The costs outlined in the National Assessment are estimates which were provided to support planning to meet both short-term and long-term water and wastewater needs of First Nations communities. However, the estimates will not replace the more detailed feasibility studies needed to assess and price specific projects.
As the National Assessment report notes, the 10-year growth estimates in the National Assessment are based on a series of assumptions. For example, the assessment recommends full piped systems for many communities where such a system may not be the most cost-effective or sustainable option that also meets the health and safety requirements. Another example is future growth requirements which are based on a projected housing growth of 4,400 houses per year. This is significantly higher than the average net growth of 1,700 houses per year over the past five years.
The department will work closely with First Nations to ensure that new projects identify the most cost-effective ways to appropriately meet a community’s health and safety needs.

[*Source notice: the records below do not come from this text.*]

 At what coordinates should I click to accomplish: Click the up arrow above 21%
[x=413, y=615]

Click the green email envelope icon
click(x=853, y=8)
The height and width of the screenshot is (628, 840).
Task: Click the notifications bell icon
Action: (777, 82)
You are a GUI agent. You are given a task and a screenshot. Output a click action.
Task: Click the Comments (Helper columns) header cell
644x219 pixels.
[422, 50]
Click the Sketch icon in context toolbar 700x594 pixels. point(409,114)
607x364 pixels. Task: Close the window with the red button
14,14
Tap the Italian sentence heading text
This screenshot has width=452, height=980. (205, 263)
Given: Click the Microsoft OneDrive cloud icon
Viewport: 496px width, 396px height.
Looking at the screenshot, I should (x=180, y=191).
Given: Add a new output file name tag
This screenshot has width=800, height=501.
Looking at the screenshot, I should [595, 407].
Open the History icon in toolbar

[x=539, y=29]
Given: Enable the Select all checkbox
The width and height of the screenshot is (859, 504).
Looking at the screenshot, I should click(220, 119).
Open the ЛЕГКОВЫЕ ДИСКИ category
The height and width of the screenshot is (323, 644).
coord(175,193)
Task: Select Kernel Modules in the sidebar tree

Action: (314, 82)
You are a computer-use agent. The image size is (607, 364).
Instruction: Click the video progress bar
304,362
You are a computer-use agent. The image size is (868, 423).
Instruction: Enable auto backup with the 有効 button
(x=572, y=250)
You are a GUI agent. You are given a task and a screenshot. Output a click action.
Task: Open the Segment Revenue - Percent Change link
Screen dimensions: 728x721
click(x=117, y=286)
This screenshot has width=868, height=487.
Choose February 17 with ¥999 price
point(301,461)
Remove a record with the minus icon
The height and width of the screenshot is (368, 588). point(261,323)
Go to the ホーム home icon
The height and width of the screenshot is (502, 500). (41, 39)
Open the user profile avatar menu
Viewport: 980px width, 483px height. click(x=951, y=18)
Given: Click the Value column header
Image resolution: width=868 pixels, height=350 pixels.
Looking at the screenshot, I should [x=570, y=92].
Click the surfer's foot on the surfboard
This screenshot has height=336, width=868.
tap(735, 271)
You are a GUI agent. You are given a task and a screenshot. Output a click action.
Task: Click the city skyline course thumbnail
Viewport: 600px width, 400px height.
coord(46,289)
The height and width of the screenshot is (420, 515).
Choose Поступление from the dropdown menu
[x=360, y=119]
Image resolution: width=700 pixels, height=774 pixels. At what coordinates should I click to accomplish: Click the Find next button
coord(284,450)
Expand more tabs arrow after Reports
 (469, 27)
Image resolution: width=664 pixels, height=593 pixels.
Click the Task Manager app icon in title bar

In many cases this may mean supporting First Nations in developing smaller systems, such as wells and cisterns.
The data and recommendations from the National Assessment will inform funding decisions for the 2012-2013 fiscal year as well as long-term financial plans. Almost 25 per cent of the water systems the National Assessment identifies as high design risk and high overall risk will be upgraded or replaced over the next three years. This includes improvements to 15 water systems in 2011-12.
Q24. My community report has errors in it, or I don’t agree with the data in the report. How can I get the report changed?
A24. The National Assessment was a very large study, and some errors or omissions are inevitable. Several steps have been taken to verify the data, and it is important to recognize that many aspects of a water system can change frequently. The community reports were shared with First Nations before they were finalized, and an opportunity was given to correct errors. The department will continue to conduct annual inspections of water and wastewater systems, and will rely on more recent information where it exists. More detailed financial planning will be conducted through the processes The department has developed with First Nations, including priority rankings and feasibility studies, prior to investing in major capital projects.